Keith Major email@example.com
Mark Xue firstname.lastname@example.org
Goals: “An Experimental Study of TLS forward secrecy deployments” [HABJ] evaluated the state of TLS forward secrecy deployments in 2014 by surveying the top million websites indexed by Alexa. They also performed experiments simulating server and client TLS sessions to demonstrate that Elliptic Curve Cryptography could provide forward secrecy and an increase in performance.
Motivation: If the private key of a server providing TLS with RSA key exchange is compromised, the attacker can recover session keys and the plaintext of all previous communications. This provides incentive to store intercepted ciphertexts in case the private key is later compromised. Holding large quantities of encrypted sessions also increases the potential reward for compromising a server’s private RSA key. Forward secrecy protocols remove these incentives by negotiating an ephemeral key that cannot be recovered from the ciphertext with the server’s private key.
Results: [HABJ] observed that over 74% of hosts using TLS supported forward secrecy using either ephemeral Diffie-Hellman (DHE) or ephemeral Elliptic Curve Diffie-Hellman (ECDHE). However, 82.9% of hosts that supported DHE used DH parameters weaker than their signature key strengths. They tabulated key strengths for authentication and key exchange, but did not provide the correlation that produced the 82.9% number. Their experimental findings showed that ECDHE-RSA was nearly as fast as RSA-RSA, and that using ECC for key exchange and authentication (ECDHE-ECDSA) provides a significant performance increase from RSA-RSA. On the client, other than a one-time issue when a client first sees an ECDSA signature, there is no performance degradation from RSA.
Subset Goal: We chose to reevaluate their scan results, in particular the comparison of DH parameters with authentication key size. Also, we sought to graphically plot the relationship between authentication and key exchange key sizes, in order to better display the paper’s main result that 82.9% of surveyed sites supporting DH used DH parameters weaker than their authentication key size.
Subset Motivation: We believed the server and client performance tests would be highly dependent on our choice of platform, and so would be limited in its relevance and accuracy in duplicating the original conditions. Duplicating the performance evaluation might illuminate how libraries and hardware optimizations have changed the relative performance of different cipher suites since then. However, we decided that an update to the TLS deployment survey would directly illuminate how impactful this paper has been, if indeed ECC is more widely adopted and DHE misconfigurations are less common. There are already several SSL scanners such as SSL Labs’ SSL Pulse and Hubert Kario’s yearly survey that survey for known vulnerabilities and oudated TLS versions. However, they do not analyze for the specific key strength mismatch identified in this paper.

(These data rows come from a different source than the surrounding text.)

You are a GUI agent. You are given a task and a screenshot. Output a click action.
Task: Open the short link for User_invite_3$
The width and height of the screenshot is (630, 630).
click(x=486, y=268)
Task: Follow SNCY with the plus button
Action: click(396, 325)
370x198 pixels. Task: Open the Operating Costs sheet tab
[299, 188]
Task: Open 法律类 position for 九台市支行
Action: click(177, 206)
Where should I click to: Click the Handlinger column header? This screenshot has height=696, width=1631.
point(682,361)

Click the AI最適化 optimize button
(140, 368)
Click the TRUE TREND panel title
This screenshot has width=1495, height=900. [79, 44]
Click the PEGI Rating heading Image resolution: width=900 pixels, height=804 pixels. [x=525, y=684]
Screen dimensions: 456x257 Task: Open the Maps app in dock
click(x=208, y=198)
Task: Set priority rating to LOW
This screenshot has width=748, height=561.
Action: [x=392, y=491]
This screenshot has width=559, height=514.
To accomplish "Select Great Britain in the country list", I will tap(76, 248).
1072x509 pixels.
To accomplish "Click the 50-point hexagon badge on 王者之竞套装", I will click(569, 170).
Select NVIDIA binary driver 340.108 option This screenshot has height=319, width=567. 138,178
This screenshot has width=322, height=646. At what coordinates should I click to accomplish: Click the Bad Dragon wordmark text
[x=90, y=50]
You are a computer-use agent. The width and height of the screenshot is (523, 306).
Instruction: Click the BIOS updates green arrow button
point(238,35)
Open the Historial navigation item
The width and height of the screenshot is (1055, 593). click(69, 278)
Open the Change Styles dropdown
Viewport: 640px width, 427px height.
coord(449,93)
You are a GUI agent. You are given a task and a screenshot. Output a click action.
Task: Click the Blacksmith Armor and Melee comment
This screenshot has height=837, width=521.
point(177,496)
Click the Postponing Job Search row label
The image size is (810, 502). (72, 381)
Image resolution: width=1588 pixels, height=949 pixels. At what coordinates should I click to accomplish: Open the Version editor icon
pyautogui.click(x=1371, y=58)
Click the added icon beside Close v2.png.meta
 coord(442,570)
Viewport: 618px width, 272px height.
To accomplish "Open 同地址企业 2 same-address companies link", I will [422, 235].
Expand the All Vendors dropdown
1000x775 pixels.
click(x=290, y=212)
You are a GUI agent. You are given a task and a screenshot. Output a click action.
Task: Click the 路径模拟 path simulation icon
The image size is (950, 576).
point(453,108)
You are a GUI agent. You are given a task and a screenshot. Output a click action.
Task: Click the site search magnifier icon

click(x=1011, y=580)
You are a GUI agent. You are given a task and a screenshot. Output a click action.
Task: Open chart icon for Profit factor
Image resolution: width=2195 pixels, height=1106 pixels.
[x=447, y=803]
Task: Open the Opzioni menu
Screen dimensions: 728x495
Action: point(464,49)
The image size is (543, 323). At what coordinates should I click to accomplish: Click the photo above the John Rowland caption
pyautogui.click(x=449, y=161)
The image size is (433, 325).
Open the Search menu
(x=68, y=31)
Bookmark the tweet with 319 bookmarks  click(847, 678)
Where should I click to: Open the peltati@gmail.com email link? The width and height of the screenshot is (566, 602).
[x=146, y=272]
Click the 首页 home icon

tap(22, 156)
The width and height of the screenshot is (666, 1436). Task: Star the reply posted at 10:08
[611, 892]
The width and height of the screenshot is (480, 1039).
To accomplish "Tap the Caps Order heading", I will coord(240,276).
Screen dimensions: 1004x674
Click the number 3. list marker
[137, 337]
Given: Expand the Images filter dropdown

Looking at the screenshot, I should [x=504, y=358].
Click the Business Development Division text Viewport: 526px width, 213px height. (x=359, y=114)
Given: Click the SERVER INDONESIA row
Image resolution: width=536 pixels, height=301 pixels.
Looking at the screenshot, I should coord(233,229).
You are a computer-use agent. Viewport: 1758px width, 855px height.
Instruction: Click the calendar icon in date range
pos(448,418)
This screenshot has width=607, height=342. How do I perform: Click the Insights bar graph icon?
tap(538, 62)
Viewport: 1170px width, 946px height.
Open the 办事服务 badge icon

Forward Secrecy Statistics 2017 HABJ'14 ------------------------------------------------------------ Forward Secret Hosts 448357 (98.65%) >74% Total TLS Hosts: 454489 Weak DH Parameters 55260 (23.44%) 82.9% Total DHE hosts 235753 283,647
We found that support for forward secrecy is near universal among TLS hosts, now over 98%, mostly due to widespread adoption (over 97%) of ECDHE. The number of DHE hosts has declined slightly, but encouragingly, the portion that have weaker DH parameters than their public authentication key has declined from 82.9% to 23.52%. The distribution of these keys are plotted above
Key exchange method support on TLS servers Method Hosts HABJ'14 IMC'07 -------------------------------------------------------- RSA 336,146 (73.96%) 473,688 (99.9%) 99.86% DHE 235,570 (51.83%) 283,647 (59.8%) 57.57% ECDHE 443,203 (97.52%) 85,070 (17.9%) Total Hosts: 454,489
Key Exchange Protocols (Table II) The original paper found that nearly all sites supported RSA key exchange, and only 17.9% supported ECDHE. We found that it has shifted significantly in favor of ECDHE, and a slight decline in sites supporting DHE.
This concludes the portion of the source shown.